- **Selected extract**:
Start of Block
Mrs. Edson initially worked on the liberal latitude for Roxana, this means she was responsible for examining the samples from the well of subsurface sediments and create a stratigraphy “map” of the layers of sediment. Fanny's work with the samples from the well and her stratigraphy sequences was helping the company's understanding of the subsurface Ordovician stratigraphy.

Under Fanny's supervision the lab staff grew in numbers and they began to be known for their volume and authentic character of their stratigraphic work, and also being the most efficient in the region. In 1932, Fanny Carter Edson received a signal honor, although she did not have numerous writings, she was the first women of commercial employment. She was the one woman elected that year to the fellowship in the Geological Society of America, which at that time was exclusive and only included 10 other women. Fanny Carter was a petroleum geologist and was a member of the American Association of Petroleum Geologists for 30 years.
End of Block
- **Work to complete**:
a: Summarize the passage on Fanny Carter Edson in two sentences.
b: Extend the passage on Fanny Carter Edson, picking up after its last sentence.

- **Material provided**:
Start of Block
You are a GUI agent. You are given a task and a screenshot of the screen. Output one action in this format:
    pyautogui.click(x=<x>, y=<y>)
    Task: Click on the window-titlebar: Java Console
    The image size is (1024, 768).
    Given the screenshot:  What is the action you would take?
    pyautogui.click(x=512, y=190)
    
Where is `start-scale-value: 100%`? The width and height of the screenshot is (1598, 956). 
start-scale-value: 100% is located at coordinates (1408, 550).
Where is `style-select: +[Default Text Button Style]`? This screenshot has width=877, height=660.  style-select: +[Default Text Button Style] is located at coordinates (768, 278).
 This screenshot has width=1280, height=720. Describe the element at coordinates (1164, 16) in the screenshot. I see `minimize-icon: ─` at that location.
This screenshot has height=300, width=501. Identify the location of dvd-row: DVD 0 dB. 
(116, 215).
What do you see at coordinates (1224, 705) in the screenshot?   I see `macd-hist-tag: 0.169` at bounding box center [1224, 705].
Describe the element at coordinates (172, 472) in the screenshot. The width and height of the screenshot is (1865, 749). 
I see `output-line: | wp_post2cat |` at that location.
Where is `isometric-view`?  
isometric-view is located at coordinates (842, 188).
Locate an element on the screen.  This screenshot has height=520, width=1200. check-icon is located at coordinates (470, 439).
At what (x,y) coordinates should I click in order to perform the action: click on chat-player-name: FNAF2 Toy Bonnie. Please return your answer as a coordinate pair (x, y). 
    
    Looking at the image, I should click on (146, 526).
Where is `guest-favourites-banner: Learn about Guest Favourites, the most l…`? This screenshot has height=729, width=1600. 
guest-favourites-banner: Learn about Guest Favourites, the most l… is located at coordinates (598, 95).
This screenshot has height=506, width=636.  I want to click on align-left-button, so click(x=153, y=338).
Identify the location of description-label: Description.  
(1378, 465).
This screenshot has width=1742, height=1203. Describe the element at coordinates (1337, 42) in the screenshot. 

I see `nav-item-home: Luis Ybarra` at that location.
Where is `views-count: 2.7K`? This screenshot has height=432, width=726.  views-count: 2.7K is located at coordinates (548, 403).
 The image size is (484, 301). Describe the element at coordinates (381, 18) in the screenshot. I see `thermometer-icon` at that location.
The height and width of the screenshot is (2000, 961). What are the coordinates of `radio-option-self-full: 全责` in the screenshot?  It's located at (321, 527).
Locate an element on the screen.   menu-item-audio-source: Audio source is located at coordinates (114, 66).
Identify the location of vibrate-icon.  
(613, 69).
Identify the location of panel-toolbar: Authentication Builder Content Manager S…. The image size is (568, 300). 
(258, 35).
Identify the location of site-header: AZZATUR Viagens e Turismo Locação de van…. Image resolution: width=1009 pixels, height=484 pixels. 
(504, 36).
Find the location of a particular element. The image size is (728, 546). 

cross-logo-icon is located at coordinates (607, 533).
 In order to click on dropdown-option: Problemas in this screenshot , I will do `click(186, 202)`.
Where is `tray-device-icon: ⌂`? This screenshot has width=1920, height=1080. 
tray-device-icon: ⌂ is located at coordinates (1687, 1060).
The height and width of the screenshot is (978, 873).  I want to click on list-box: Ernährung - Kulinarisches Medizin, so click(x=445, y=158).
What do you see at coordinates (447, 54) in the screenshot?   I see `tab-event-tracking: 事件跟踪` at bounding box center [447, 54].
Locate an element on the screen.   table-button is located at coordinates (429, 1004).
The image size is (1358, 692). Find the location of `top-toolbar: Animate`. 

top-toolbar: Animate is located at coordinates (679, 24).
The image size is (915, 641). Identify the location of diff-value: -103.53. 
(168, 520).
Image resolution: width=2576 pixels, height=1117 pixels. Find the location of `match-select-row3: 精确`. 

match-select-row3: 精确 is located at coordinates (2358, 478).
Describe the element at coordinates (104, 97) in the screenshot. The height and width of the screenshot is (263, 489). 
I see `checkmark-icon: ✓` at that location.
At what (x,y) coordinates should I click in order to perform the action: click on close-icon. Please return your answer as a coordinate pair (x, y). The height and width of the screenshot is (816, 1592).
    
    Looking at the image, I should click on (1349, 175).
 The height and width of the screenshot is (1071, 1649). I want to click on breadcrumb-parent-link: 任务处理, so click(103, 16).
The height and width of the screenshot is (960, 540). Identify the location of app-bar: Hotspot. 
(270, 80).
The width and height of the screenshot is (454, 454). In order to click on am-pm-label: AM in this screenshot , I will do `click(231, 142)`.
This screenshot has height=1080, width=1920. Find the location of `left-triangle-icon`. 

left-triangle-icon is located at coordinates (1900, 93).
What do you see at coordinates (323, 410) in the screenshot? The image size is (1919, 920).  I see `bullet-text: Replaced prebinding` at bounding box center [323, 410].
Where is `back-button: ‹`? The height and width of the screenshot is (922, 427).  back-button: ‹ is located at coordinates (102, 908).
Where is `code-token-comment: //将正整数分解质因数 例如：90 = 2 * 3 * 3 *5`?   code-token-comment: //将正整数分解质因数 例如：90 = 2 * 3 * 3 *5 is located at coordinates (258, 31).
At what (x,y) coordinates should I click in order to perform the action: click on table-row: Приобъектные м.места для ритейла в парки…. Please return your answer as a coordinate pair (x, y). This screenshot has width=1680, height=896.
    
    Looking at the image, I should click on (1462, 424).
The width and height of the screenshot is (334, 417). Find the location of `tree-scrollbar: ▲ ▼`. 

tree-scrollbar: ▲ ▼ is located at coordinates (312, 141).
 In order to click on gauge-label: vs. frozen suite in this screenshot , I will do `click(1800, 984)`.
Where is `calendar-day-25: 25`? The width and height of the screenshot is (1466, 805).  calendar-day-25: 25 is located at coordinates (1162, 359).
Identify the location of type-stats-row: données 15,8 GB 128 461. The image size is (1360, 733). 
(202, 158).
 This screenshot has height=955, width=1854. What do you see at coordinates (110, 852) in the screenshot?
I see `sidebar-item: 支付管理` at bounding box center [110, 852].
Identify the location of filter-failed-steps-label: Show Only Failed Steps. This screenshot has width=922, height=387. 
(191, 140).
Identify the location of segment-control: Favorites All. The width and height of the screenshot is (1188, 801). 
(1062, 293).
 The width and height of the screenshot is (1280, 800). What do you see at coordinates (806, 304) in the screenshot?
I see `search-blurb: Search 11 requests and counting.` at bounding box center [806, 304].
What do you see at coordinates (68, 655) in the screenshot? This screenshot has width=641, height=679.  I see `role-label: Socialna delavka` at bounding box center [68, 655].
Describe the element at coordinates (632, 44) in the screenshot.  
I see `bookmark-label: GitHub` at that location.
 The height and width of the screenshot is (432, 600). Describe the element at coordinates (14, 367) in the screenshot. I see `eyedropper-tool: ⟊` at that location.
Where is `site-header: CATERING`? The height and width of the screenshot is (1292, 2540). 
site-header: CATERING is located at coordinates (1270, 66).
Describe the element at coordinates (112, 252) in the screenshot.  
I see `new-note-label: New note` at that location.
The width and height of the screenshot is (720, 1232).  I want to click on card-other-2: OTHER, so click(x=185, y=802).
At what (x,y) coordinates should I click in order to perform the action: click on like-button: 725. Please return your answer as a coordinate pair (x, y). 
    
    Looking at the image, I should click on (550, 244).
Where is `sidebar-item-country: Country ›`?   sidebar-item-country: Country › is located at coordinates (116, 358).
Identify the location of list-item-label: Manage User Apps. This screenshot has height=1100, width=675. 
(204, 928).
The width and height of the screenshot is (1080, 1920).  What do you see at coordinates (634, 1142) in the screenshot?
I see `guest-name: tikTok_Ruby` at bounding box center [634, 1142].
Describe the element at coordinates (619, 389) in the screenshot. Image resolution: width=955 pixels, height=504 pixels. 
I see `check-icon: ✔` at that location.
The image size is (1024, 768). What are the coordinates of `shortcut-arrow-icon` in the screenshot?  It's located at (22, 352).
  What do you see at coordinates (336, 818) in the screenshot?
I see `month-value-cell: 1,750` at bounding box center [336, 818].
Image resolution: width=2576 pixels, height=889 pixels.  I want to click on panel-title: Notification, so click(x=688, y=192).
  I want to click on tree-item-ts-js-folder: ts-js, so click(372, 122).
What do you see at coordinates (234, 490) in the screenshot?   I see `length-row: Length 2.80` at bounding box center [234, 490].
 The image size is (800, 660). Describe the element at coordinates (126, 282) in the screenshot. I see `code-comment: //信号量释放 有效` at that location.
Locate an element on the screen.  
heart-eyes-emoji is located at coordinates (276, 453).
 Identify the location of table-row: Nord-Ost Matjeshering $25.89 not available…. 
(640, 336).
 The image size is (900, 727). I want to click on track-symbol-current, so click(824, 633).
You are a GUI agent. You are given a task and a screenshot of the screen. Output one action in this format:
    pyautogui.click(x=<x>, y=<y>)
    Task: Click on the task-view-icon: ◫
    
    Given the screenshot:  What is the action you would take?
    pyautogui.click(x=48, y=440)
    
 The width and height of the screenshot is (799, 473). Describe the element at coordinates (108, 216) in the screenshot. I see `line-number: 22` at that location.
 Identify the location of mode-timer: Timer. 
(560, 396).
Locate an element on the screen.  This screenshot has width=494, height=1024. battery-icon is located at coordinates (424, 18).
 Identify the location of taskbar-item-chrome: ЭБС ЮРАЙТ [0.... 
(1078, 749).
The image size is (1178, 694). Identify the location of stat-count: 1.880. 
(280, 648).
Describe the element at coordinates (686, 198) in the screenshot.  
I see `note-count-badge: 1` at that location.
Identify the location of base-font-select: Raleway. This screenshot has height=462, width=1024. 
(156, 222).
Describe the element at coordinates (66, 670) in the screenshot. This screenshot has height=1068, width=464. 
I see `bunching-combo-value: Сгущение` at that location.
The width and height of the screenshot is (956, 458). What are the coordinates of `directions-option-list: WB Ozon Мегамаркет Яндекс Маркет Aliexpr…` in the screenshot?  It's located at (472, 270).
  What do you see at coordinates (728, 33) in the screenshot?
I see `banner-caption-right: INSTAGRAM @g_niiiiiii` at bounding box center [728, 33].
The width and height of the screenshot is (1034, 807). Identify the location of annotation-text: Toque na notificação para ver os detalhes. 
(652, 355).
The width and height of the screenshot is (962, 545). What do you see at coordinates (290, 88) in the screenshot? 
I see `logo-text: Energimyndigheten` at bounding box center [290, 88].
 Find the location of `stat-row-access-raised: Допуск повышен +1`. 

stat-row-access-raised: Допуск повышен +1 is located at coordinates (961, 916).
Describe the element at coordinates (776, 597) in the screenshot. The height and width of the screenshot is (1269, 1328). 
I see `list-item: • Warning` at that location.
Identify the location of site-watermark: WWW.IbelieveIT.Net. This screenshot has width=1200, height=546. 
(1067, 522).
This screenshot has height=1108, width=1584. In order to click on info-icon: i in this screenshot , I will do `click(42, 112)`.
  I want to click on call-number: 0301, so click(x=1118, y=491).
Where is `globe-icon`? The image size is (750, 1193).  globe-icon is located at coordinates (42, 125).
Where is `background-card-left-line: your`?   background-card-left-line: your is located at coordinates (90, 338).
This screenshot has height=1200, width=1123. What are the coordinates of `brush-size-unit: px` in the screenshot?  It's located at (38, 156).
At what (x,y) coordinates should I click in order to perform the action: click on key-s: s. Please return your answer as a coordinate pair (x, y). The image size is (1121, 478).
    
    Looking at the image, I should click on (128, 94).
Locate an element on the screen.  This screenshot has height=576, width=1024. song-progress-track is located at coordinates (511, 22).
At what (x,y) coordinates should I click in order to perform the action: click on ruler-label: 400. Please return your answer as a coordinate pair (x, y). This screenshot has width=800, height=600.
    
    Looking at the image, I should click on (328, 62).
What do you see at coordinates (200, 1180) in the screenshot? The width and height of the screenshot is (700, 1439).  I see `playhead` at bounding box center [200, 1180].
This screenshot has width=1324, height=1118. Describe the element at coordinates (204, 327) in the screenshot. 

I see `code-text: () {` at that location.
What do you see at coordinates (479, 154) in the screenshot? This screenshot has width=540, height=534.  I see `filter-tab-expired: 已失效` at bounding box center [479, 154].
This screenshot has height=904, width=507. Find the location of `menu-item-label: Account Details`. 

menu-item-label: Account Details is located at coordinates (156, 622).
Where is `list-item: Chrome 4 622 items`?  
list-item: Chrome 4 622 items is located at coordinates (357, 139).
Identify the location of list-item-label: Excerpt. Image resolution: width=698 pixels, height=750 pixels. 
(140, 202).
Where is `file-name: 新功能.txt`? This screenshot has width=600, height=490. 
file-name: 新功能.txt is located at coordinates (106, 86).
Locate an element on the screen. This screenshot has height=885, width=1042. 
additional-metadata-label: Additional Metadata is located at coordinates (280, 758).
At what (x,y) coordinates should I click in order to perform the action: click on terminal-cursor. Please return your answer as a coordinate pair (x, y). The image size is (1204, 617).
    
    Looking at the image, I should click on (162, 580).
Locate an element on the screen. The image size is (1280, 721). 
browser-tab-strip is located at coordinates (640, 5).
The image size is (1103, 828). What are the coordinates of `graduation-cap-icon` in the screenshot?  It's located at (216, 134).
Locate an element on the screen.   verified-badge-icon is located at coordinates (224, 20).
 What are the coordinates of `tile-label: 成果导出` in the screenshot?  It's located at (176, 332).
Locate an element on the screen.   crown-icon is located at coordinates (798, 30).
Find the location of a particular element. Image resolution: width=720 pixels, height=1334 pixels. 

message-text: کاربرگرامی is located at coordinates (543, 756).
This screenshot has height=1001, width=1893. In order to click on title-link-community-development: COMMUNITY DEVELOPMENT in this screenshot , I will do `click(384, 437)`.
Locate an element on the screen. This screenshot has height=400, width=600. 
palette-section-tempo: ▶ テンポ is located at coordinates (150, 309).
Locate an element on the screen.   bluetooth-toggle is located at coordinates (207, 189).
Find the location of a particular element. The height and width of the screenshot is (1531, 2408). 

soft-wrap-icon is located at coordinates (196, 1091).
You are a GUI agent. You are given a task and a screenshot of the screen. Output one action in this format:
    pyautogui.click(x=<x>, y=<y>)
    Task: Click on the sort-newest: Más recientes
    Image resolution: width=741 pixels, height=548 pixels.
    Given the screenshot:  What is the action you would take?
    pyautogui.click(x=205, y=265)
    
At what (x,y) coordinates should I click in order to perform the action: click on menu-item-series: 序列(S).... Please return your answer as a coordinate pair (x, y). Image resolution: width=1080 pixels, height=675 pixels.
End of Block
- **Per-task answers**:
a: Fanny Carter Edson examined well samples of subsurface sediments and built stratigraphic sequences that advanced her company's understanding of subsurface Ordovician stratigraphy. Her lab staff grew under her supervision and became known for the volume, authenticity, and efficiency of its work, and in 1932 she was elected to fellowship in the Geological Society of America, while she also belonged to the American Association of Petroleum Geologists for 30 years.

b:
==Contribution to geology==
Edson's work was predominantly in the field of petroleum geology. Among her many contributions to her field she established a field laboratory facility in Tulsa, Oklahoma, that examined well samples of subsurface sediments and devised methods of strati-graphic correlation and other practical applications of her findings. Her laboratory work was supplemented by field examination of outcrop sections in Oklahoma, and by participation in the wide-ranging field conferences through the Arbuckle and the Ozark mountains, the Missouri and the Mississippi river valleys, and along the Rocky Mountain front. Edson's work with the well samples and the strati-graphic sequences guided her company's understanding of the subsurface Ordovician stratigraphy. Further, her determinations and mapping of the subsurface pre-Mississippian rocks yielded for her company an accurate outline of the newly recognized Central Kansas uplift.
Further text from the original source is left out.